● TASK TO CARRY OUT
The line containing "Task: Click the" and every line after it to the end of the records: set those down exactly, without any pictures.

● INPUT RECORDS
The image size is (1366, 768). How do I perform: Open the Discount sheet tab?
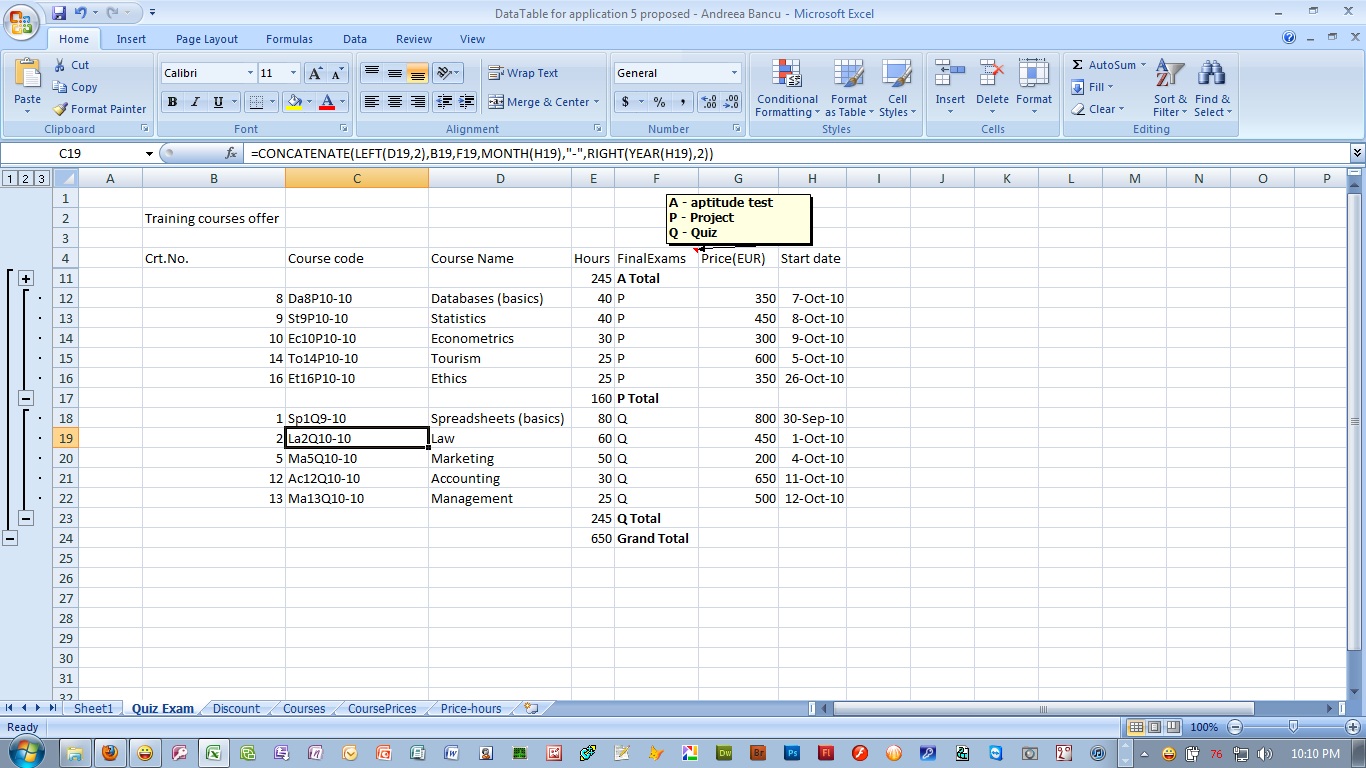coord(236,708)
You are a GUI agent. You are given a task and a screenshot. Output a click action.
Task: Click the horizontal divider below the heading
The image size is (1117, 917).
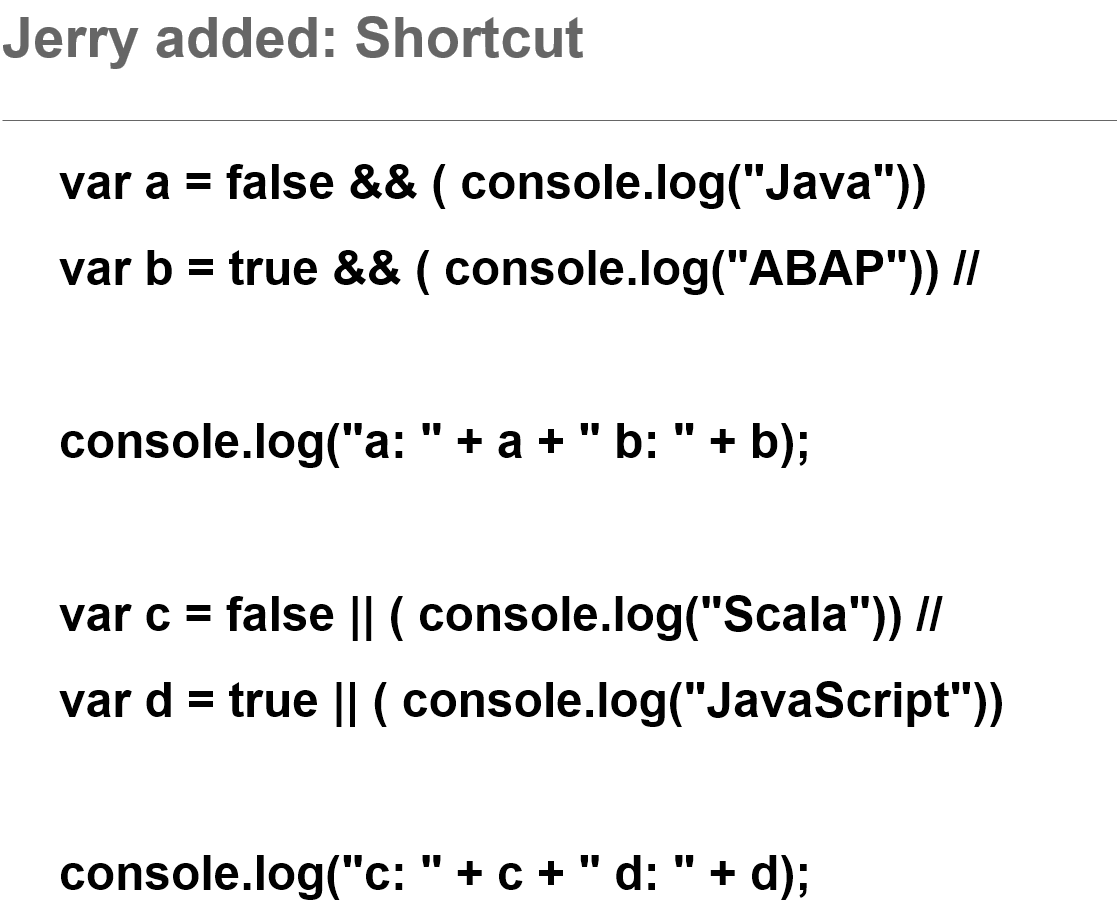(559, 120)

● WRITTEN RESPONSE
Task: Click the horizontal divider below the heading
The image size is (1117, 917).
(559, 120)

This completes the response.